I love the satisfaction of things being organized and numbers adding up. I loathe what it takes to get there.
I’ll admit, one of my favorite tasks is seeing just how much we (you + me!) have been able to donate and to how many different organizations. Last year, I struggled to keep up with my accounting which led to less donations than usual. But I was able to catch up with all that back accounting, so this year, the list of organizations donated to is quite long!
In 2025, we donated to the following organizations:
As soon as I have everything all tallied up and double checked, I promise update the Transparency Report on the website so you can see exactly where your purchases made an impact.
Introducing: Monthly Book Subscriptions!
I’ve always wanted to offer a monthly book box, but for some reason, I never got around to doing it. Until one day I decided to jump and see what happened. And you know what? I am SO glad that I did! I’ve already got five subscription boxes happening for 2025, and picking out books for each new month has been an absolute thrill!
Shipping on these monthly boxes is totally free, but I can currently only offer this product to US customers because of the incurred shipping costs on my end.
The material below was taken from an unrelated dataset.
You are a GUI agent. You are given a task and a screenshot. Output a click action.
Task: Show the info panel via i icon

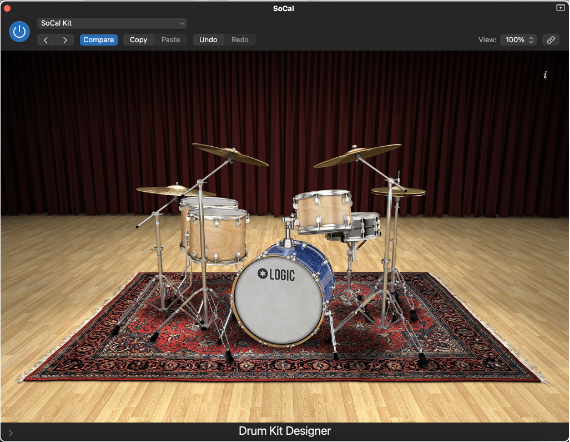545,75
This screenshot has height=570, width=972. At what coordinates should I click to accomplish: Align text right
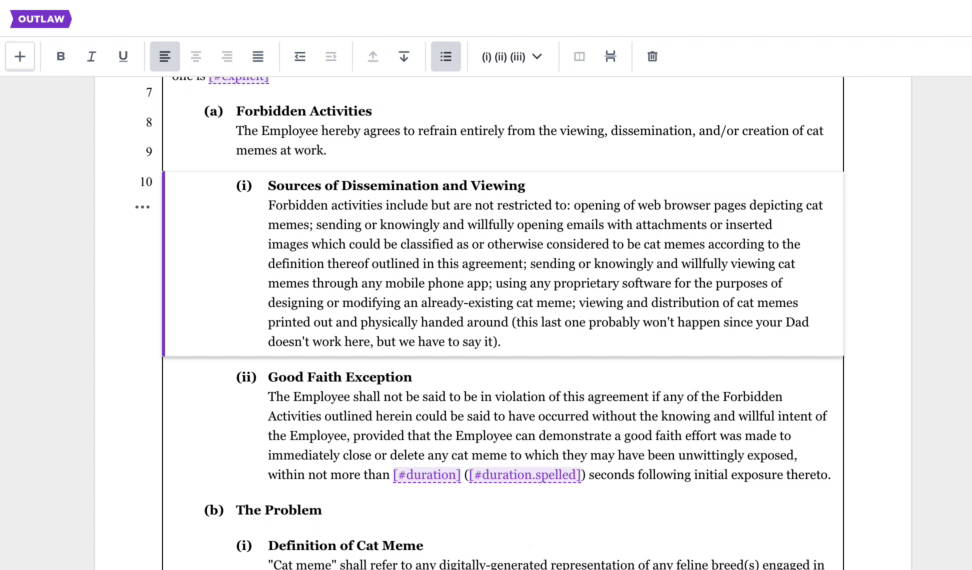coord(227,57)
Hopefully one day I will be able to slowly extend the offer to other countries, but for now, this is the right size fit for me and my business.
However, I do have a Monthly Reading Challenge box that is available for both US & International and shipping is totally free if you choose the 12 month option. Plus the price of everything is slightly less because I’m sending all your books in a single box one time as opposed to many boxes many times.
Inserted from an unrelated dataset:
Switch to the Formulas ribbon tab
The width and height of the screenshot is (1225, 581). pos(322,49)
End of the Year Reading Stats
Just a little reminder: This is just for fun. Please don’t feel the need to compare my reading journey to your own. As I mentioned above, I only make goals not so that I can reach them but so that I am motivated to get started (which is always the hardest part for me). And even though I didn’t realize my own reading goals this year, that is ok, because the goals were never the point. Finding stories that I enjoyed reading was always the main objective. And wow-oh-wow did I find a lot of truly amazing stories.




The books that impacted me on a personal level and changed my entire outlook on life:
The Overstory by Richard Powers
Four Thousand Weeks by Oliver Burkeman
The Gift of Anxiety by Diante fuchs
Untamed by Glennon Doyle
This One Wild and Precious Life by Sarah Wilson
Books that devastated me through their writing style:
The Starless Sea by Erin Morgenstern
Don’t Let the Forest In by C.G. Drews
Other Words for Home by Jasmine Warga
And books that simply delighted me:
Princesses Behaving Badly by Linda Rodriguez McRobbie
Little Weirds by Jenny Slate
You’d Look Better as a Ghost by Joanna Wallace
Planned January Reads
To round off this newsletter, I wanted to share my very rough reading plans for January, which may or may not be realized.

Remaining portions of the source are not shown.